ワクチン接種により獲得する抗体量は、自然免疫の15~20倍程度
時事通信や日経新聞は、ワクチン接種後、半年で抗体価が90%減弱する、というニュースを伝えています。
コロナ感染流行の当初、アストラゼネカ製ワクチンの開発に関与している、サラ・グリーン・オックスフォード大学教授などは、BBCで、抗体の有効期間は数年程度ではないか、という見解をしめしていましたが、実際は、半年程度しかもたないことがわかりました。
以前から気になっていた抗体価の話です。
これまで使用されていたワクチンは、不活化ワクチンというもので、弱毒化したウイルスか菌を、意図的に人体に感染させることによって、人体内に抗体を作り出す、という手法でした。
この場合、実際のウイルスなり菌なりに感染しているので、生成される抗体は、自然免疫だということになります。
ただ、今回、欧州、米国、日本などで広く接種されているワクチンは、不活化ワクチンではなく、mRNAワクチンです。
つまり、不活化ワクチンとは根本的に仕組みが違います。
そこで、mRNAワクチンではどの程度の抗体価が獲得されるかを調べてみました。
上記サイトによると、抗体価は次のようになります。
・ウイルス未感染者の場合
ワクチン未接種者 0.8
1回接種者 100
2回接種者 1,974
・ウイルス既感染者の場合
ワクチン未接種者 100(自然免疫の抗体価)
1回接種者 10,000
2回接種者 43,073
となっています。
ウイルスに感染して獲得する自然免疫の抗体価は、100であることがわかります。
ネットで調べていくと、和歌山県庁が作成している抗体価の資料などでは、自然免疫の15倍程度、上記サイトのファイザー製ワクチンの統計では、自然免疫の20倍程度の抗体を獲得していることがわかります。

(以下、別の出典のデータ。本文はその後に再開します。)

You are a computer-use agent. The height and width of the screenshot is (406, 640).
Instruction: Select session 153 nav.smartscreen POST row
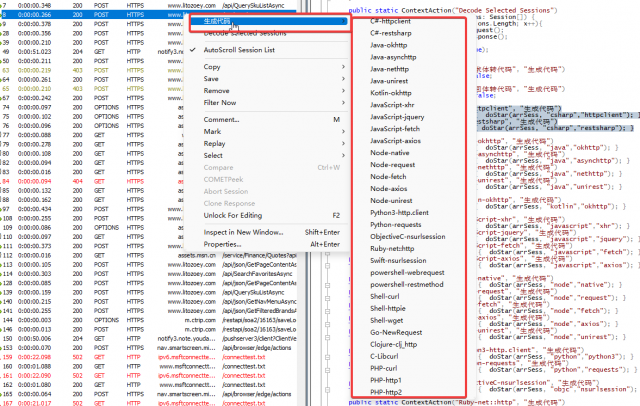point(149,348)
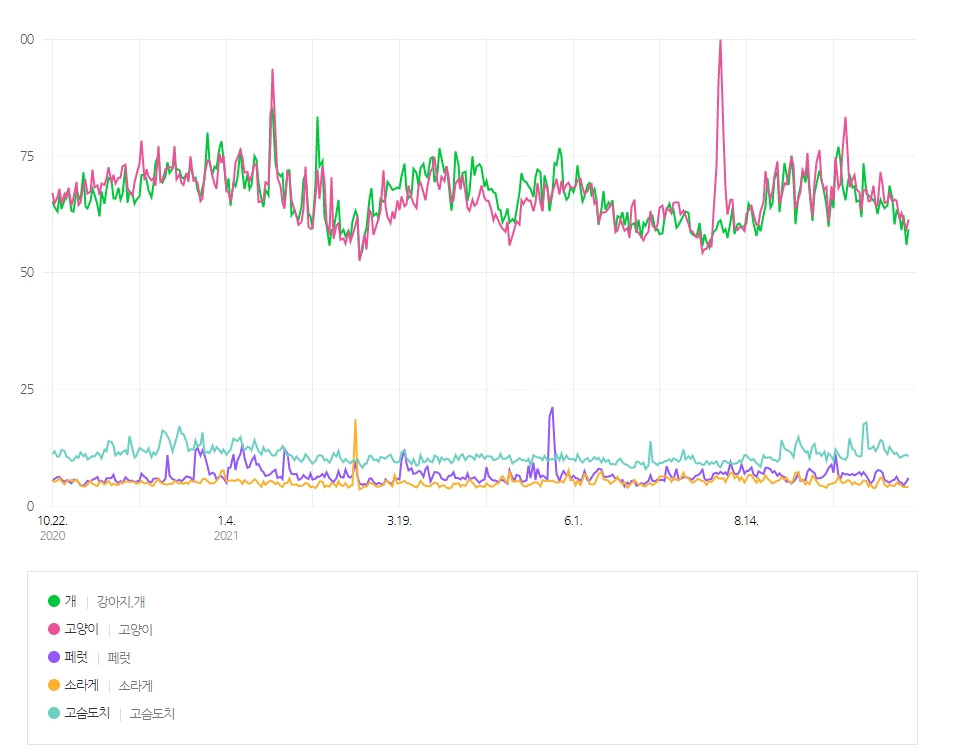
Task: Click the gray 고슴도치 keyword text
Action: point(152,714)
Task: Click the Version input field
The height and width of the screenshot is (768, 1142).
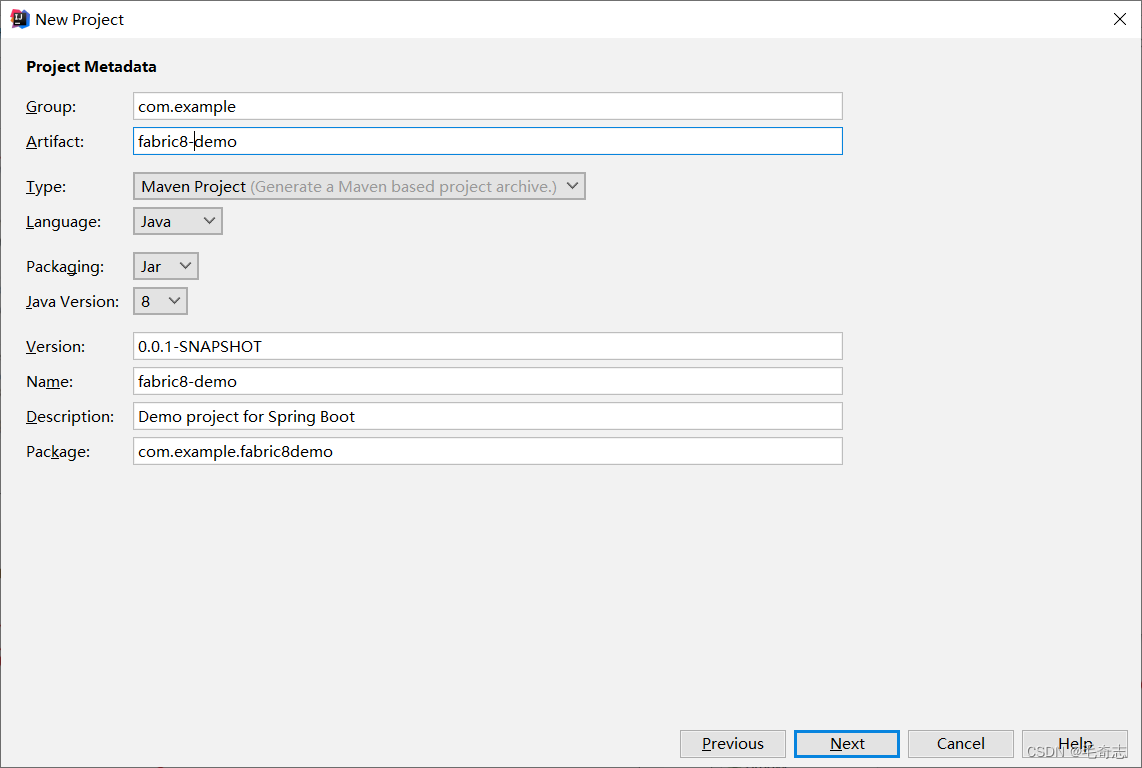Action: [487, 346]
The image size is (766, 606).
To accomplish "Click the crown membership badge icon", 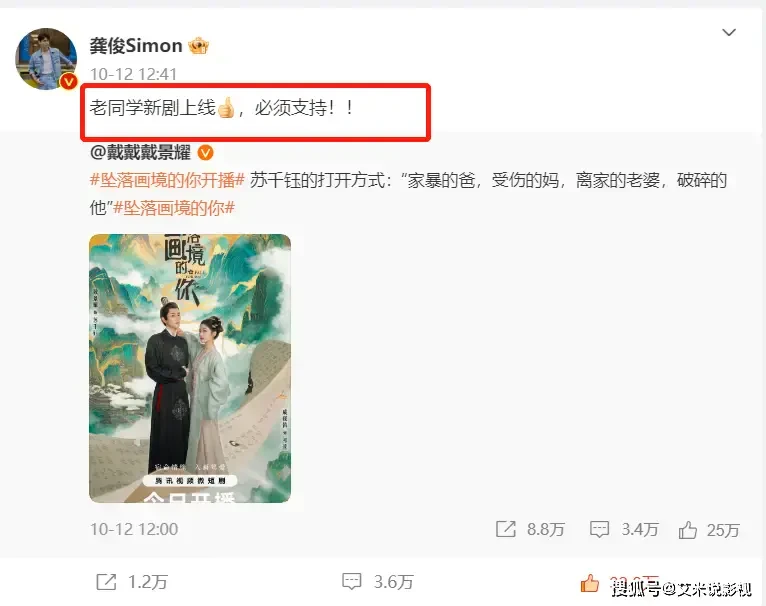I will pyautogui.click(x=199, y=46).
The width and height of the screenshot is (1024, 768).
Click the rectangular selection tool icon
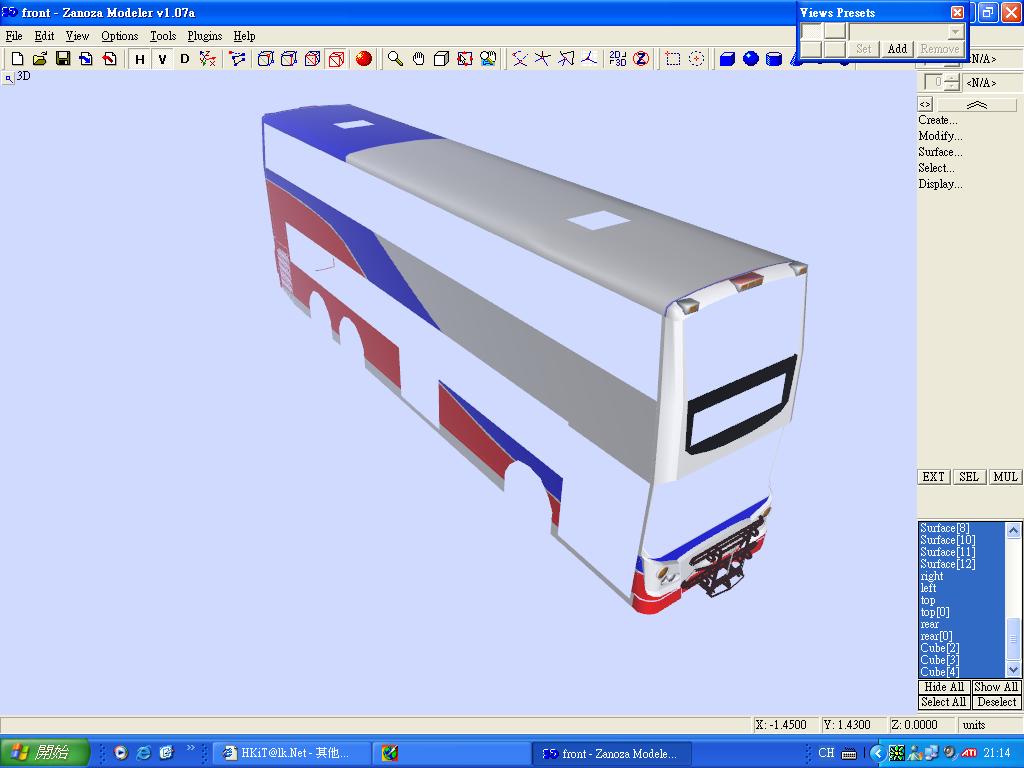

このように考えてみると、人類はこれまで自然免疫しか獲得したことがなかったのですが、遺伝子そのものに作用するmRNAワクチンによって、これまでに獲得したことがないような高い抗体量を得ていることがわかります。
上記サイトでは、未感染者と既感染者とさらに分析されていますが、既感染者の場合、2回のワクチン接種によって、実に自然免疫に400倍の抗体が生成されていることがわかります。
世界の昨今の状況を見てみると、半年程度でワクチンの効果が減弱していて、感染予防効果も減弱して、ブレイクスルー感染がおこるという状況になってきているようです。
たとえば、2回接種によって、1,974の抗体価を獲得したとして、9割減弱した場合、抗体価は10分の1の197.4になります。
つまり、9割減弱しても、自然免疫の2倍の抗体価であることがわかります。
これからわかることは、新型コロナウイルスに感染して形成される自然免疫では、感染防止はおろか重症化防止効果すらないかもしれない、ということです。
実際、どの程度の抗体価があれば、重症化を防止できるか、感染防止にはどの程度の抗体が必要かがまだわかってないらしく、今度の研究が待たれるところです。
ワクチンが半年しか効果がなくても、次は経口薬がある、という話もありますが、新型コロナウイルスは、基本的に風邪のウイルスの一種です。
昔から、風邪を治す薬はないといわれていて、風邪薬は風邪を治す薬ではなく、症状を抑える薬であることは覚えておいたほうがいいかもしれません。